Non si può separare la produzione artistica di Giovanni Cioni dalla sua attività sociale, civile e umana. Tutti i film del cineasta toscano sono nati da un’esperienza esistenziale, allo stesso tempo professionale e personale, che lo portava a imbattersi e a seguire con attenzione segmenti marginali del presente. È «l’umano» ciò che interessa Giovanni Cioni nel corso delle sue esperienze cinematografiche, l’umano degli ultimi, siano essi il sopravvissuto di Dal ritorno, le anime sbandate di Per Ulisse, i fedeli senza nome di In Purgatorio o i detenuti di Non è sogno. È l’umanità delle persone perdute, un’umanità ritrovata attraverso il cinema.
In questo suo ultimo film il set di uno spazio cinematografico/teatrale diventa il luogo dell’epifania. Siamo in una prigione, dove il cineasta mette in scena uno spettacolo, nato dalla collaborazione fra il Laboratorio Nuvole e il carcere di Capanne (Perugia) e ispirato a Cosa sono le nuvole di Pier Paolo Pasolini e La vita è sogno di Pedro Calderón de la Barca. Qui, sullo sfondo del telo verde di un chroma-key, i detenuti provano delle scene, come il dialogo fra Totò e Ninetto Davoli nel film di Pasolini e alcuni frammenti del testo teatrale. Queste prove, dove gli attori improvvisano, si ripetono di ciak in ciak e diventano pian piano lo spazio in cui si innestano i loro racconti, le loro riflessioni e i loro sogni (solo qui sappiamo che sono detenuti, attraverso le loro confessioni alla macchina da presa), ma anche terribili storie di vita vissuta.
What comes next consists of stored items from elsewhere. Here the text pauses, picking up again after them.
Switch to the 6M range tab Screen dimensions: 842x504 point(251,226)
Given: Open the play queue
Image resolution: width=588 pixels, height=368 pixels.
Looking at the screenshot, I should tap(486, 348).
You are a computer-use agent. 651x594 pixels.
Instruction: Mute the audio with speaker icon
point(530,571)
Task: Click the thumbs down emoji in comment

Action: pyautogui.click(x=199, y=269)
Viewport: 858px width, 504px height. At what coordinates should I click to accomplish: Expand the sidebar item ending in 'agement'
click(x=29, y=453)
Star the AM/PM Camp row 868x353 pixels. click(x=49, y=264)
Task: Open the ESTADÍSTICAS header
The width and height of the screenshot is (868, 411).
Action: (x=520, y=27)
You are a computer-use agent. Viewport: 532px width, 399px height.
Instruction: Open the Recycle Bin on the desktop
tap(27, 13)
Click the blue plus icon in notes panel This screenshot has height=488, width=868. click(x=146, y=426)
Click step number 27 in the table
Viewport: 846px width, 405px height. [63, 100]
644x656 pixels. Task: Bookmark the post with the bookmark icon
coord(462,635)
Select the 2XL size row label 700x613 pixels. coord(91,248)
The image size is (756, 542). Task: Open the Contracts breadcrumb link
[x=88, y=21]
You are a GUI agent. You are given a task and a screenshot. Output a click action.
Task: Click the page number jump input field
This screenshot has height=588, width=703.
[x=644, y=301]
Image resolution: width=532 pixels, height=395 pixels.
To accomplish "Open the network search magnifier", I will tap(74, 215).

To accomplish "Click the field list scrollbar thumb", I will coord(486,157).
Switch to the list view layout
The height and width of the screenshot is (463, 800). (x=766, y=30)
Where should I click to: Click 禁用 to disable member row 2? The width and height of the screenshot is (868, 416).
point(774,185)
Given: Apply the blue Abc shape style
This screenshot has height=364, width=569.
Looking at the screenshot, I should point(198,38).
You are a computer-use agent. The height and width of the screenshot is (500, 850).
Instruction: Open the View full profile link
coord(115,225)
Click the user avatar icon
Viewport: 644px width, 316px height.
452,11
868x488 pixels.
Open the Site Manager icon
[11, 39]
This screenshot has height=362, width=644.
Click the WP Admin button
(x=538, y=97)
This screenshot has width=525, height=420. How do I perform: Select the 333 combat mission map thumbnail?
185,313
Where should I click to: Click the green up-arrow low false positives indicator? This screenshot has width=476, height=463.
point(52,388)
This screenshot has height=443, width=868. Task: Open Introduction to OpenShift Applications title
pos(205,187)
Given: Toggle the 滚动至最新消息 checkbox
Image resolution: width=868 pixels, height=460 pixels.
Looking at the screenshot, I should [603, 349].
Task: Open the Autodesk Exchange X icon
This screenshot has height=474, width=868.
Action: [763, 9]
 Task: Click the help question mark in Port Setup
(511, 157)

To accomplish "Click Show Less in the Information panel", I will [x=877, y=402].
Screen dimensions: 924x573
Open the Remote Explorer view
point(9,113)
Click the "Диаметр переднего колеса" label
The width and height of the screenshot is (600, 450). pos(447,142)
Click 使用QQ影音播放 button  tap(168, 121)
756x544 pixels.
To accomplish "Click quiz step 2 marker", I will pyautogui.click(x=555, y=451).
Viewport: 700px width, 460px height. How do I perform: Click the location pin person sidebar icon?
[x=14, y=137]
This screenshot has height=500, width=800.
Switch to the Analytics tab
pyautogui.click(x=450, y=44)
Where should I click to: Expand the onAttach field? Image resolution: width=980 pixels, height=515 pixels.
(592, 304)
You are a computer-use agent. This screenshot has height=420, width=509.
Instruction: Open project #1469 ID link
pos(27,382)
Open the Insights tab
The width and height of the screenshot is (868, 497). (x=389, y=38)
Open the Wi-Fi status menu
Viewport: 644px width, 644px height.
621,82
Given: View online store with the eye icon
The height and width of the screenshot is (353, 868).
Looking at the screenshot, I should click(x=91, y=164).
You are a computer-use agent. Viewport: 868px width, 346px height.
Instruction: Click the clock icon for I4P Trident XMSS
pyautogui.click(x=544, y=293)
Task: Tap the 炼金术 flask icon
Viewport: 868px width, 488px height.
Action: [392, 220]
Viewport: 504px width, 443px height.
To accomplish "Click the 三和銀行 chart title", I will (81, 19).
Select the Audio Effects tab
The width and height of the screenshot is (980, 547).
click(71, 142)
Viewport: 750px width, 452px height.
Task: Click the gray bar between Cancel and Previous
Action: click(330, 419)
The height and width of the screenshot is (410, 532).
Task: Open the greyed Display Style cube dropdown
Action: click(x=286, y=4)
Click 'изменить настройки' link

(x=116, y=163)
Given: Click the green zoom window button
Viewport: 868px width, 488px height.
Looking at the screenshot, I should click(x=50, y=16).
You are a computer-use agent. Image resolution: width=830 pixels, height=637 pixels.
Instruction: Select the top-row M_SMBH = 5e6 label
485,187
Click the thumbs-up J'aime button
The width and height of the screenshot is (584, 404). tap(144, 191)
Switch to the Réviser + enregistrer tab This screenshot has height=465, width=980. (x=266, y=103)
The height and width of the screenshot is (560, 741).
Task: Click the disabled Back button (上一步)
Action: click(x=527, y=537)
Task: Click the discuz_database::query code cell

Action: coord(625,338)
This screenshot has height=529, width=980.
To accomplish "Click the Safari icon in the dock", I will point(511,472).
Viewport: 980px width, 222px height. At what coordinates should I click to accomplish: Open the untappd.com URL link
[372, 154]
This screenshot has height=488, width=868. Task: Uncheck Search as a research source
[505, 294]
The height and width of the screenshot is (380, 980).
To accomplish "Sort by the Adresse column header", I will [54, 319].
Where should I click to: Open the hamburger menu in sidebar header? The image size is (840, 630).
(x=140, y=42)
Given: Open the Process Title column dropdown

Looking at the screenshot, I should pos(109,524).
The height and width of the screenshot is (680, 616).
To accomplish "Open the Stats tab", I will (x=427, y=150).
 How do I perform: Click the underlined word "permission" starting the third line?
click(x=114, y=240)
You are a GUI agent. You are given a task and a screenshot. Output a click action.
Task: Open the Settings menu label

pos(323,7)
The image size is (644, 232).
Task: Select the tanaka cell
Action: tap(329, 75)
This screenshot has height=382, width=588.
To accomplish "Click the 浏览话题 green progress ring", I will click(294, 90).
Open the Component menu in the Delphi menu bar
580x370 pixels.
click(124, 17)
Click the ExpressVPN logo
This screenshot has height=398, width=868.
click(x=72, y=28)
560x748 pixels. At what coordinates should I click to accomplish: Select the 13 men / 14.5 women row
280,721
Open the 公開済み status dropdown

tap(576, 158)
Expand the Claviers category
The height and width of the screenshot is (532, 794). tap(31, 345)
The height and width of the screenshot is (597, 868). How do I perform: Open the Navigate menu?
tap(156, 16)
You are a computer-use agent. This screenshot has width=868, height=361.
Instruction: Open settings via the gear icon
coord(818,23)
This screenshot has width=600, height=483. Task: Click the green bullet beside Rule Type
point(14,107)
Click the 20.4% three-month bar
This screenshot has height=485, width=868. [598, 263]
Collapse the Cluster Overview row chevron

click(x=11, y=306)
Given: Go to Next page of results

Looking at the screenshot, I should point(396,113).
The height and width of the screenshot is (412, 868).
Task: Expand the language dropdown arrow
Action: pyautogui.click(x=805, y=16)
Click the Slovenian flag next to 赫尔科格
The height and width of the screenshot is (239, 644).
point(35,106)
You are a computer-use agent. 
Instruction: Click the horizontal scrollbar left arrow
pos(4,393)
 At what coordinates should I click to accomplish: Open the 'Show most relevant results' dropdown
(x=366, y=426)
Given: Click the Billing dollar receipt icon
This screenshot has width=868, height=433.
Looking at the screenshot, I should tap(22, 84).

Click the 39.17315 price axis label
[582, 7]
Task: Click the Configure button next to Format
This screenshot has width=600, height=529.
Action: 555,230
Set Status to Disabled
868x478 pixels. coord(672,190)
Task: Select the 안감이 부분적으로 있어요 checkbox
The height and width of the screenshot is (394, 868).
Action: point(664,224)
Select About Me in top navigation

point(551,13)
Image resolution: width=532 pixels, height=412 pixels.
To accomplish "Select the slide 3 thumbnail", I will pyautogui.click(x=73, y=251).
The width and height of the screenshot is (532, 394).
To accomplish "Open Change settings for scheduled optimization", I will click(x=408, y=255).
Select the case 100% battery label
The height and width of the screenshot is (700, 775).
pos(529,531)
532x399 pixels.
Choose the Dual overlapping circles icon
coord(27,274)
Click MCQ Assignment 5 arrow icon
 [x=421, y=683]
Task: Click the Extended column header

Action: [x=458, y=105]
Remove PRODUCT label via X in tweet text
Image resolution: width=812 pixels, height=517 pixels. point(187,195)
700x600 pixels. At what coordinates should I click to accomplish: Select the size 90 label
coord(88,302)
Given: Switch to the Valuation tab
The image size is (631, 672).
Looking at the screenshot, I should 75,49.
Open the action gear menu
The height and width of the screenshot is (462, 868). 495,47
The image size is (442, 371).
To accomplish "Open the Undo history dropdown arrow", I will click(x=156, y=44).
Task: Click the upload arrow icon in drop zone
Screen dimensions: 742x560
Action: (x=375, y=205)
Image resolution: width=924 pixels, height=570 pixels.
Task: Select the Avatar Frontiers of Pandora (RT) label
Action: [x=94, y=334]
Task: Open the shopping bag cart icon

Queste prove «di vita» dove ci si prepara a un ritorno alla «normalità» fanno emergere il rapporto dialettico fra il «dentro» concreto del carcere e il «fuori» sognato del mondo.
Un tale rapporto non è tuttavia lo spunto per gettare uno sguardo curioso e importuno nell’universo carcerario, ma piuttosto una spinta allo spettatore affinché permetta alla sua anima di entrare in sintonia. In questo film, come già accadeva nei precedenti, è attraverso i volti dei personaggi, il loro isolamento su sfondi più o meno neutri e i tempi che sono loro necessari per esprimersi, che la parola compie un percorso inverso, tornando alla sua radice, l’esigenza che la fa emettere dal corpo. Il volto come paesaggio su cui essa si muove e prende forma riconduce lo spettatore all’esperienza dell’altrove, qualcosa che esiste dalle origini del mondo. Perché cercare l’altrove non è mai stato solamente una questione di viaggiare, di percorrere lunghi cammini cercando luoghi e persone sconosciute. Cercare l’altro riporta sempre al cercare se stessi.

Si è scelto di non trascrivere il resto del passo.